In addition to the variables supported by the transport protocols
(for which the respective manual pages may be consulted),
the following general variables are defined:
.Bl -tag -width IPV6CTL_MAXFRAGPACKETS
.It Dv IPV6CTL_FORWARDING
.Pq ip6.forwarding
Boolean: enable/disable forwarding of
.Tn IPv6
packets.
Also, identify if the node is acting as a router.
Defaults to off.
.It Dv IPV6CTL_SENDREDIRECTS
.Pq ip6.redirect
Boolean: enable/disable sending of
.Tn ICMPv6
redirects in response to unforwardable
.Tn IPv6
packets.
This option is ignored unless the node is routing
.Tn IPv6
packets,
and should normally be enabled on all systems.
Defaults to on.
.It Dv IPV6CTL_DEFHLIM
.Pq ip6.hlim
Integer: default hop limit value to use for outgoing
.Tn IPv6
packets.
This value applies to all the transport protocols on top of
.Tn IPv6 .
There are APIs to override the value.
.It Dv IPV6CTL_MAXFRAGPACKETS
.Pq ip6.maxfragpackets
Integer: default maximum number of fragmented packets the node will accept.
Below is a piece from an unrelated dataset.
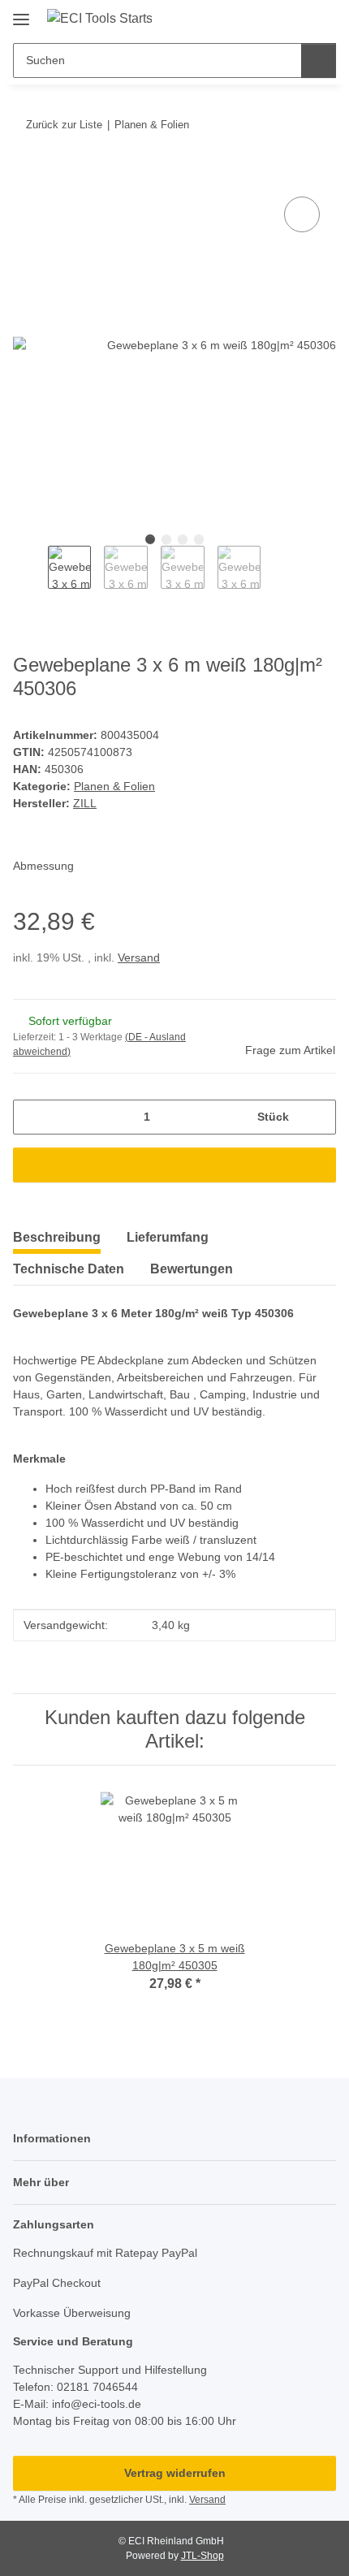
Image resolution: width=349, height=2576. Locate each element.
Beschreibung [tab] (57, 1237)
0 means that the node will not accept any fragmented packets.
-1 means that the node will accept as many fragmented packets as it receives.
The flag is provided basically for avoiding possible DoS attacks.
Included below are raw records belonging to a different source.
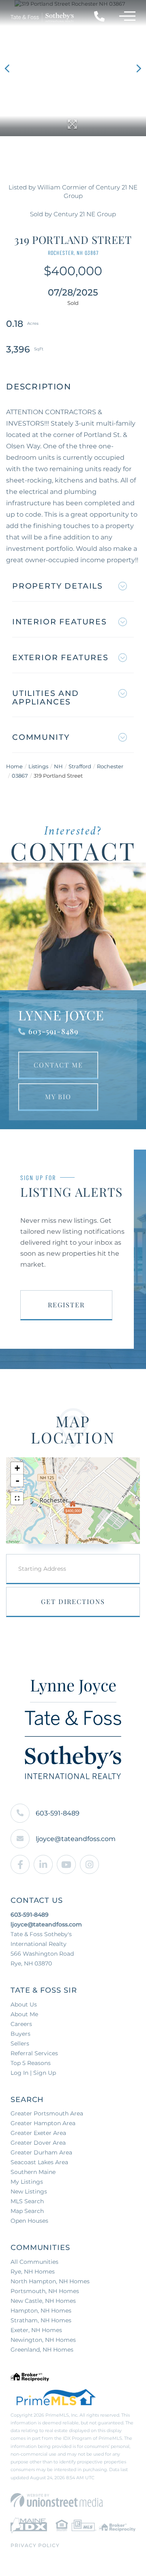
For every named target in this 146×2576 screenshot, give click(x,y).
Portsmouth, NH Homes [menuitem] (45, 2291)
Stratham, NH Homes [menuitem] (41, 2320)
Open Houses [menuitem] (29, 2220)
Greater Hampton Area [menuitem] (43, 2123)
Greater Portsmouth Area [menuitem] (47, 2113)
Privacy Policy (35, 2545)
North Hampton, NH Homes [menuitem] (50, 2281)
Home (14, 766)
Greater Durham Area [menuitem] (41, 2152)
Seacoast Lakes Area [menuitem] (39, 2162)
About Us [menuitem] (24, 2004)
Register (66, 1304)
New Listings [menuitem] (29, 2191)
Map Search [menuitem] (27, 2211)
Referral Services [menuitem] (34, 2053)
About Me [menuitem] (24, 2014)
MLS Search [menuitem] (27, 2201)
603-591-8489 (53, 1031)
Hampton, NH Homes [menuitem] (41, 2310)
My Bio (58, 1096)
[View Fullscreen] (17, 1498)
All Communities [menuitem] (34, 2261)
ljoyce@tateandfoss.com (76, 1839)
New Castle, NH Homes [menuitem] (43, 2300)
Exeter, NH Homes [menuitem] (36, 2330)
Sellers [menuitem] (20, 2043)
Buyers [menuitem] (20, 2033)
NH (58, 766)
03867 (20, 775)
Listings (38, 766)
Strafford (80, 766)
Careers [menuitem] (21, 2024)
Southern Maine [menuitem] (33, 2172)
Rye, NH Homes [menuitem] (33, 2271)
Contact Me (58, 1065)
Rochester (110, 766)
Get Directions (73, 1601)
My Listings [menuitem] (27, 2181)
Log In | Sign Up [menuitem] (33, 2072)
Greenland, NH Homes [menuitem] (42, 2349)
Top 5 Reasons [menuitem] (31, 2063)
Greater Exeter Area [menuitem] (38, 2133)
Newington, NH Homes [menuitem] (43, 2339)
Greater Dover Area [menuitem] (38, 2142)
.It Dv IPV6CTL_ACCEPT_RTADV
.Pq ip6.accept_rtadv
Boolean: the default value of a per-interface flag to
enable/disable receiving of
.Tn ICMPv6
router advertisement packets,
and autoconfiguration of address prefixes and default routers.
The node must be a host
(not a router)
for the option to be meaningful.
Defaults to off.
.It Dv IPV6CTL_AUTO_LINKLOCAL
.Pq ip6.auto_linklocal
Boolean: the default value of a per-interface flag to
enable/disable performing automatic link-local address configuration.
Defaults to on.
.It Dv IPV6CTL_LOG_INTERVAL
.Pq ip6.log_interval
Integer: default interval between
.Tn IPv6
packet forwarding engine log output
(in seconds).
.It Dv IPV6CTL_HDRNESTLIMIT
.Pq ip6.hdrnestlimit
Integer: default number of the maximum
.Tn IPv6
extension headers
permitted on incoming
.Tn IPv6
packets.
If set to 0, the node will accept as many extension headers as possible.
.It Dv IPV6CTL_DAD_COUNT
.Pq ip6.dad_count
Integer: default number of
.Tn IPv6
DAD
.Pq duplicated address detection
probe packets.
The packets will be generated when
.Tn IPv6
interface addresses are configured.
.It Dv IPV6CTL_AUTO_FLOWLABEL
.Pq ip6.auto_flowlabel
Boolean: enable/disable automatic filling of
.Tn IPv6
flowlabel field, for outstanding connected transport protocol packets.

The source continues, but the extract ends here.